SPAIN - Spain's congress has approved the government's proposed pension reform, which will now be discussed in the senate before its possible introduction in 2012. 

After several months of debate since the bill's introduction in January, the pensions reform was approved yesterday by the Spain's Chamber of Deputies.  

Measures adopted included pushing back the legal retirement age to 67 years instead of the current 65 years.

One of the main amendments also includes the calculation for pension benefits of all paid training done by Spanish workers over a period of two years.

The news follow the agreement made last week by the Congress Working Committee to introduce new conditions to soften the pension reform plan.
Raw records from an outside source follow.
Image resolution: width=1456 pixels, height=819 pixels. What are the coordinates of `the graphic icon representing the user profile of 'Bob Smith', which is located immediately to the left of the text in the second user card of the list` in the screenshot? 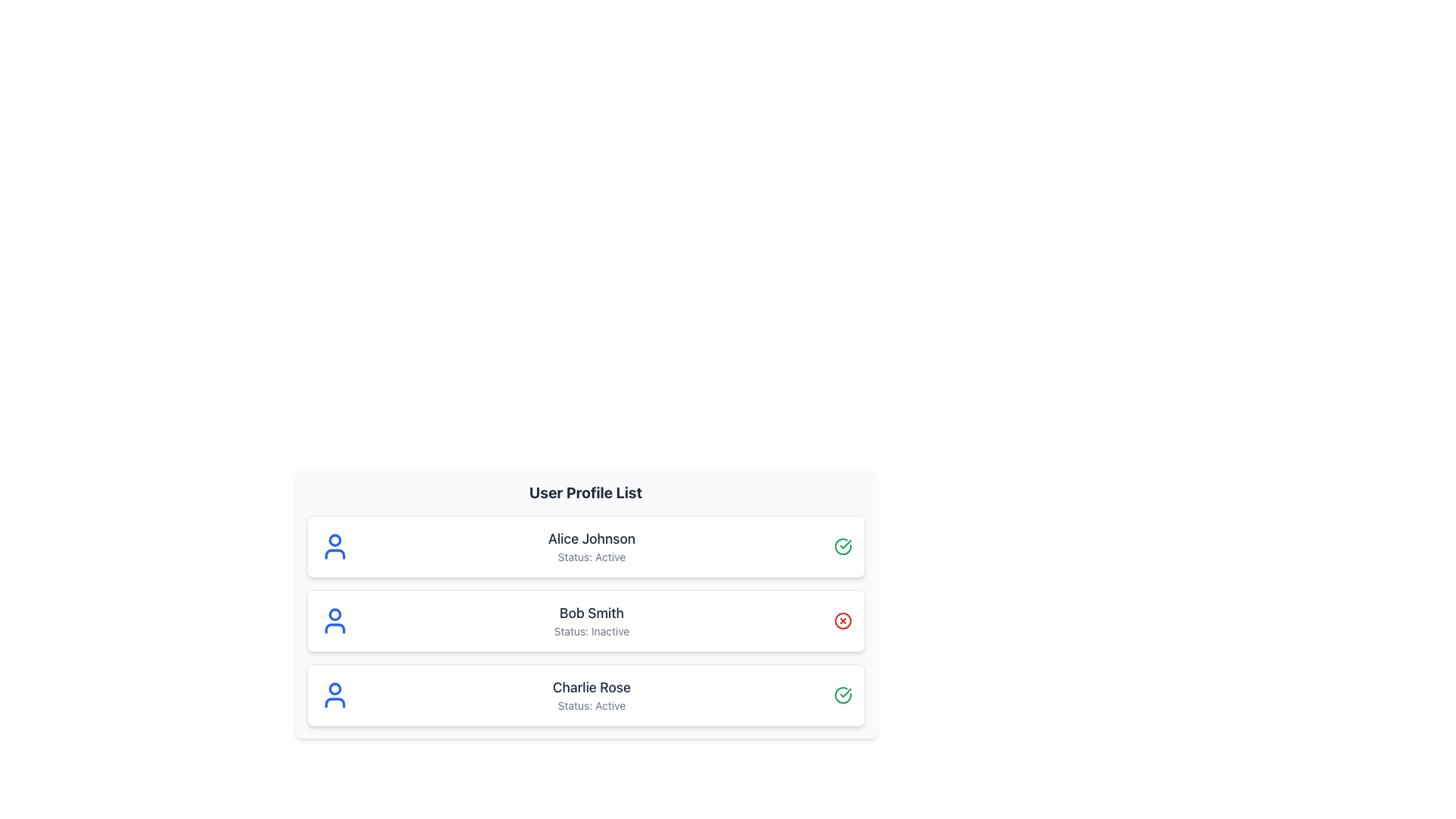 It's located at (334, 620).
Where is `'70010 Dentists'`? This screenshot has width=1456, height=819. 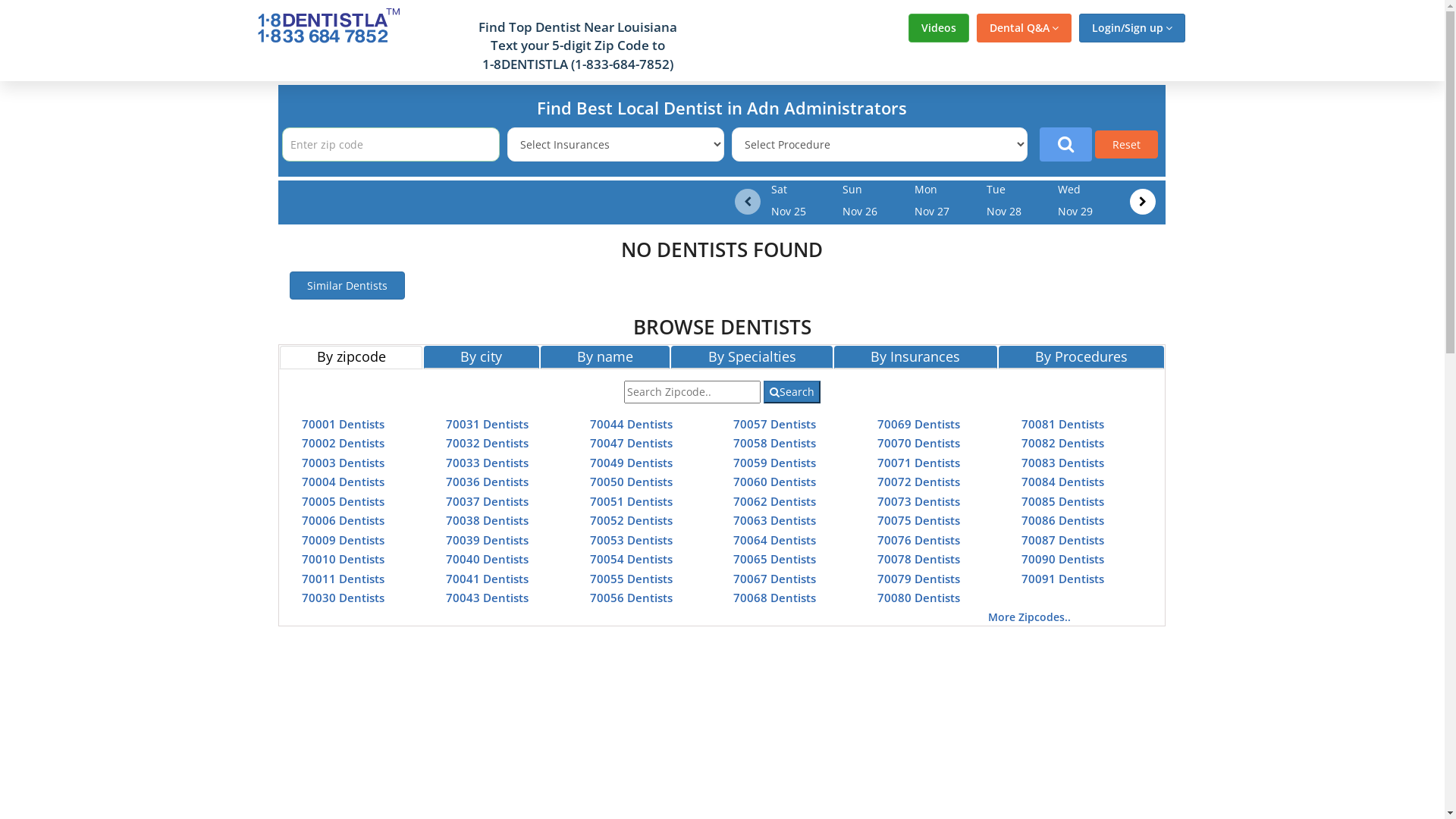
'70010 Dentists' is located at coordinates (302, 558).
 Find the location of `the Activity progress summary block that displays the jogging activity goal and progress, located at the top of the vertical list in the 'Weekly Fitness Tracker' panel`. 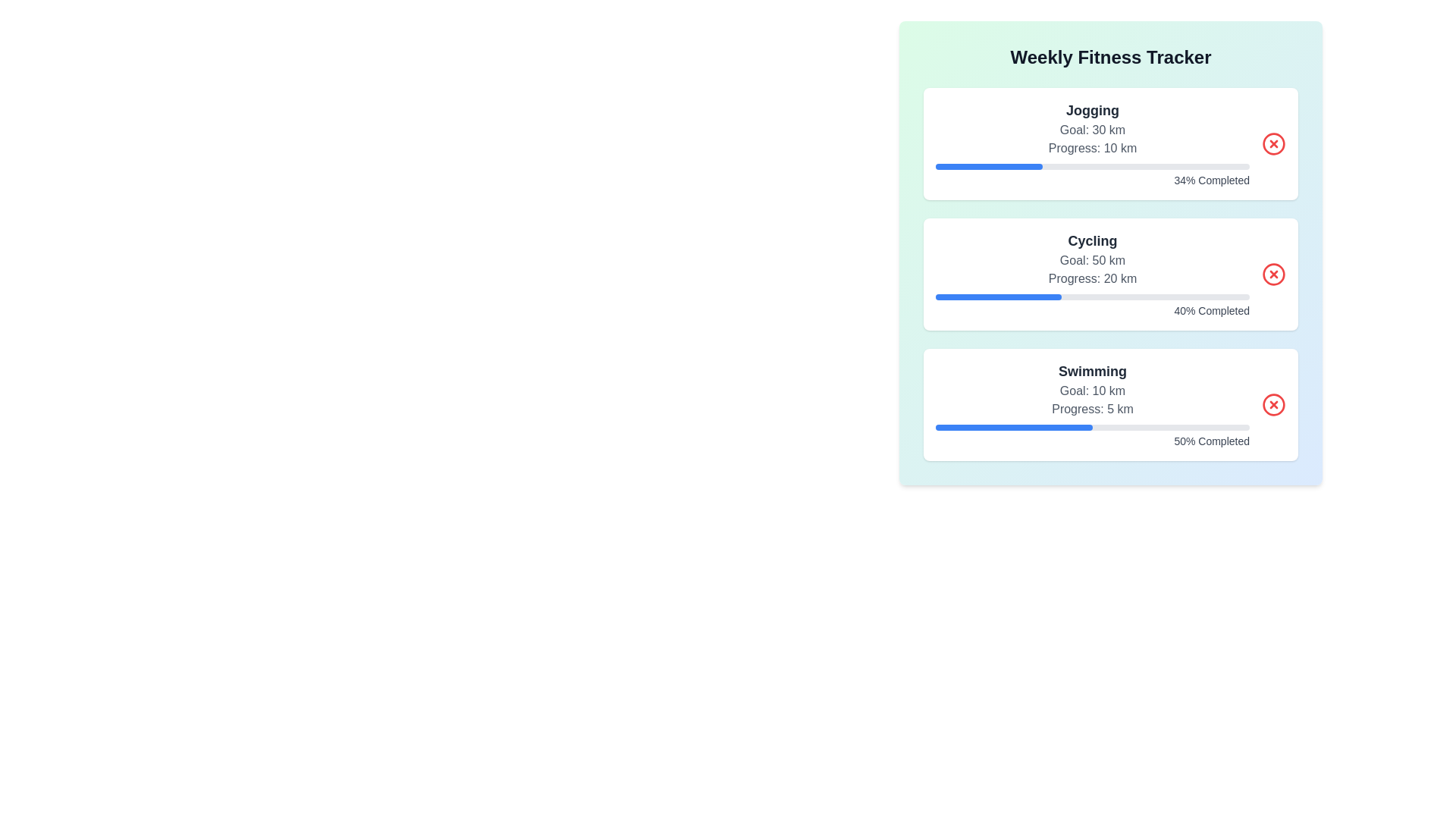

the Activity progress summary block that displays the jogging activity goal and progress, located at the top of the vertical list in the 'Weekly Fitness Tracker' panel is located at coordinates (1092, 143).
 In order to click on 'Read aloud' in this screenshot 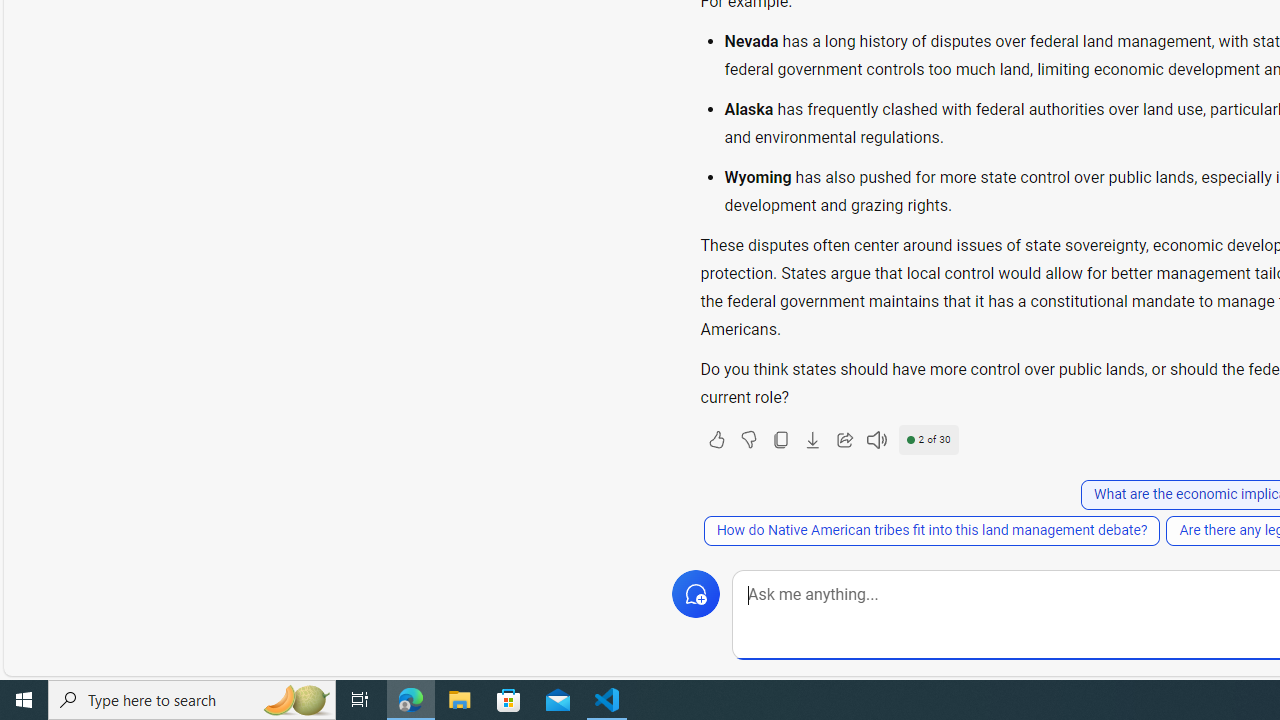, I will do `click(876, 438)`.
The agreement also included the revision of the legal retirement age for workers with disabilities. People with a total impairment of more than 45% will be allowed to take their retirement at 56, instead of the current 58.

The law on pensions will now be discussed at the senate. If the measures are adopted, the law will be introduced as soon as 2012.

In a statement published last week, the International Monetary Fund (IMF) welcomed Spain's efforts to face its economic problems but said the country would need to implement stronger reforms in the labour market and the pension system to rebalance its economy.

"Financial conditions could deteriorate further, reflecting rising concerns about sovereign risks in the euro area," the IMF said.

"This could put additional pressure on sovereign and bank funding costs for Spain, which in turn could feed back to the real economy."